[Collected data]
======

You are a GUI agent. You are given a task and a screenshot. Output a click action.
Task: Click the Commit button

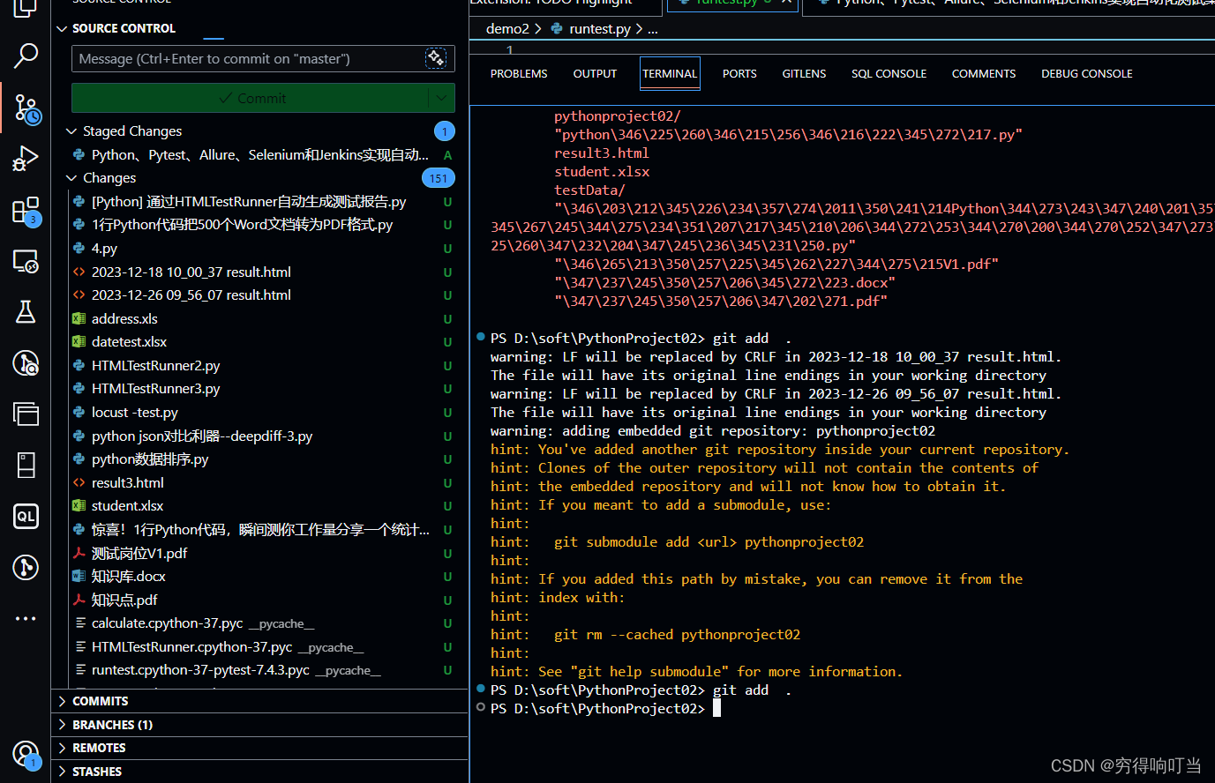256,98
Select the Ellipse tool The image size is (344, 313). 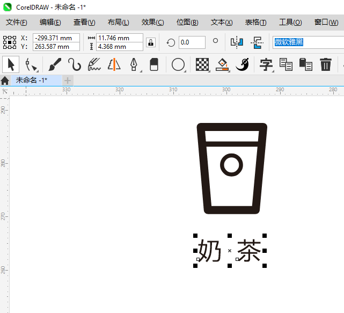(x=178, y=65)

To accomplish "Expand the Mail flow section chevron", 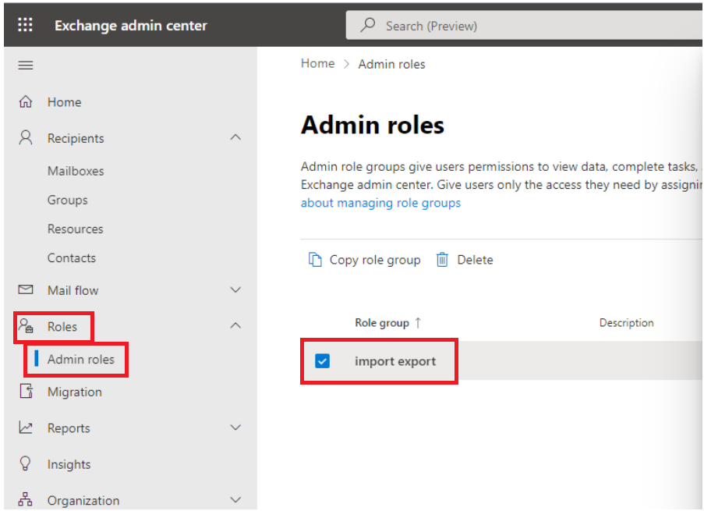I will click(x=235, y=290).
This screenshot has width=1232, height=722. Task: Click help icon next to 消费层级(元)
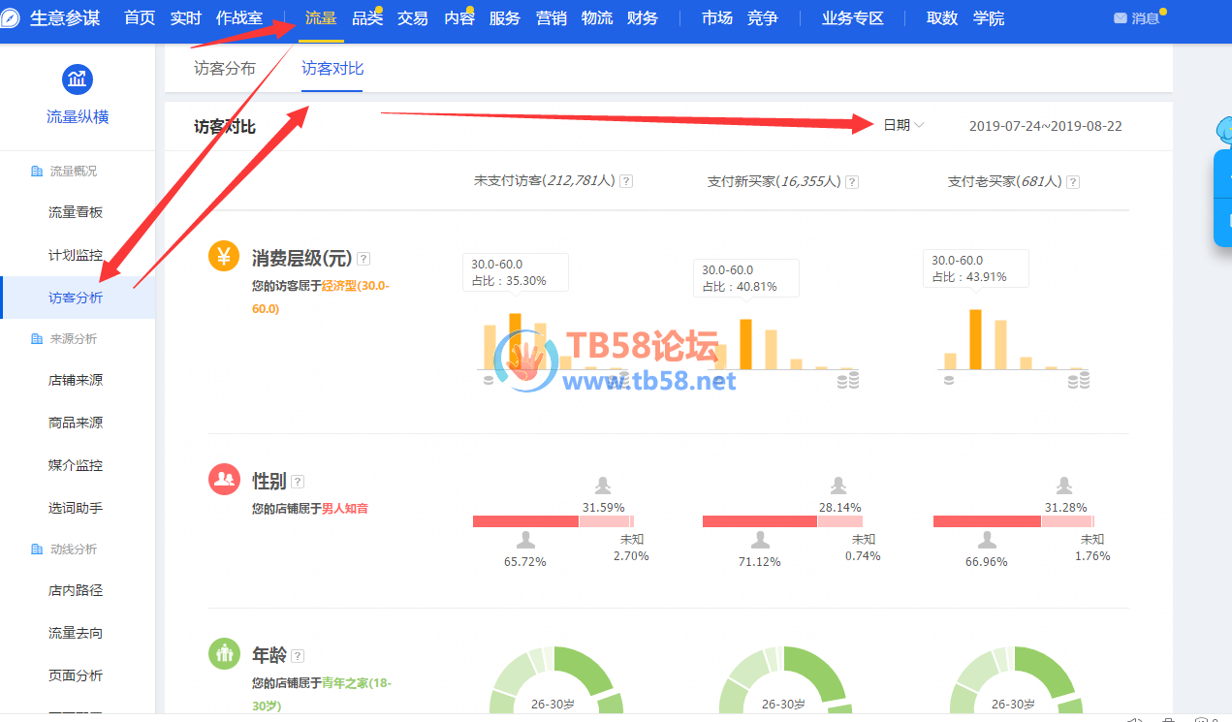(x=363, y=259)
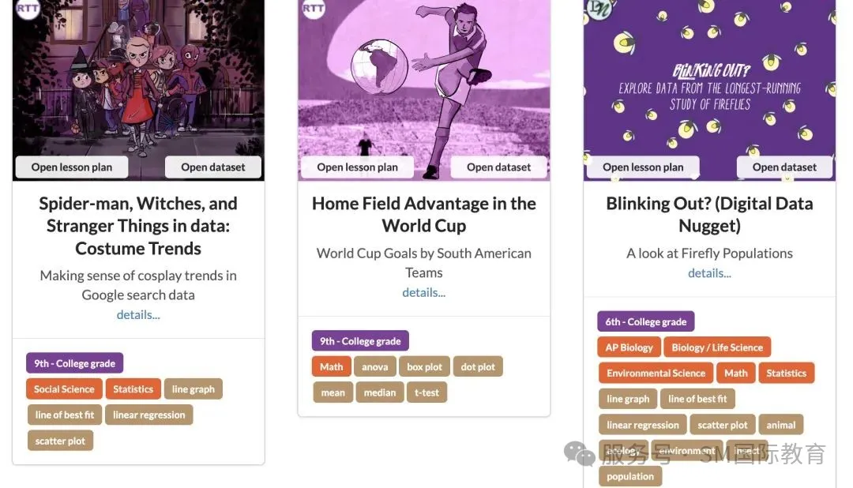Select the t-test keyword tag

click(427, 392)
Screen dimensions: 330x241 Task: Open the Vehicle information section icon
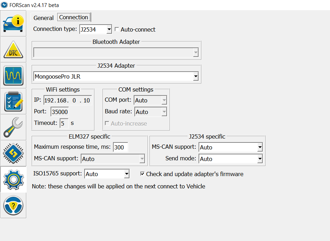click(x=13, y=23)
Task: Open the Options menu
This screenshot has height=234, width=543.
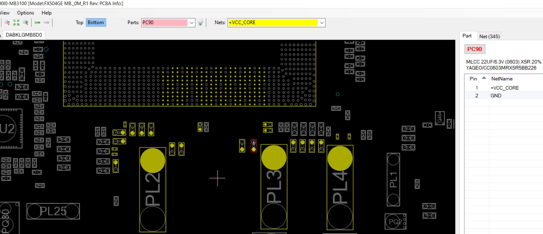Action: [x=25, y=13]
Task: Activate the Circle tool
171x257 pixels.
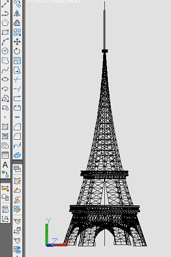Action: coord(5,51)
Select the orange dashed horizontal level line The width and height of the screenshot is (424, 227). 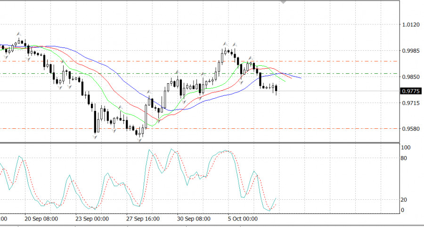click(330, 61)
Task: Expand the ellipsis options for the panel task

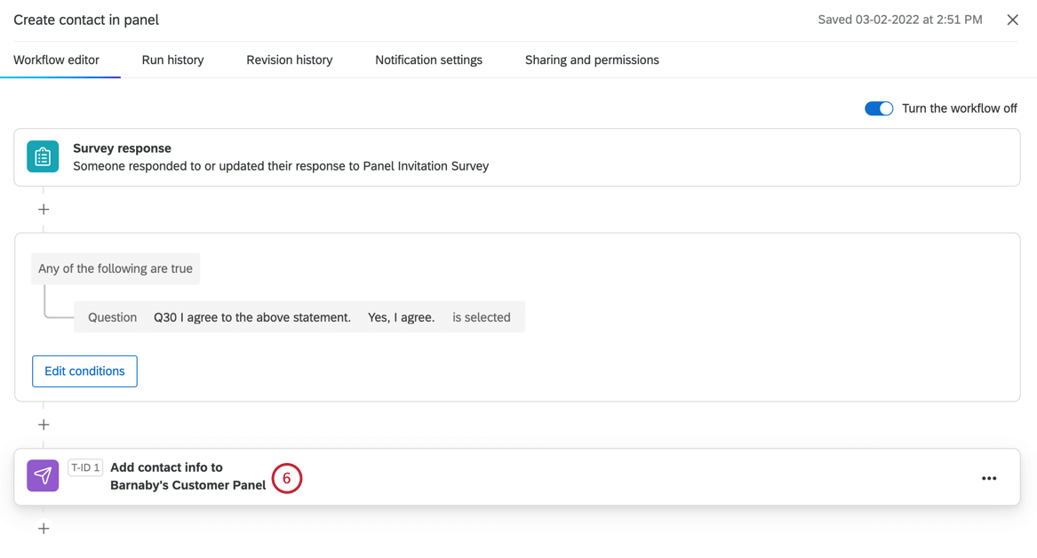Action: coord(989,477)
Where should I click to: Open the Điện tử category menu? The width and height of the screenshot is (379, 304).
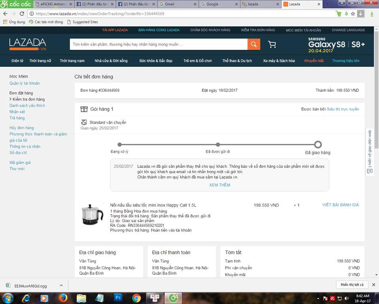point(17,61)
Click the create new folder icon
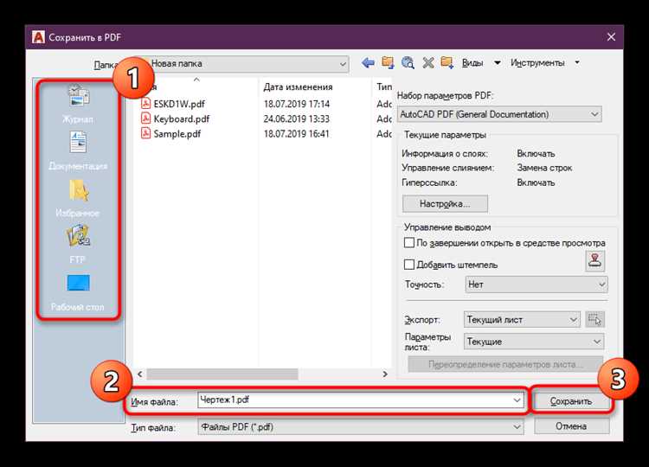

======

▶ Your goal: For this exercise, repeat word for word only the lines from the one containing "Task: Expand the" through the end of the data, including both. Pictures do not go in the copy.

▶ Exercise solution:
Task: Expand the ellipsis options for the panel task

Action: coord(989,477)
Where should I click to: Open the Điện tử category menu? The width and height of the screenshot is (379, 304).
point(17,61)
Click the create new folder icon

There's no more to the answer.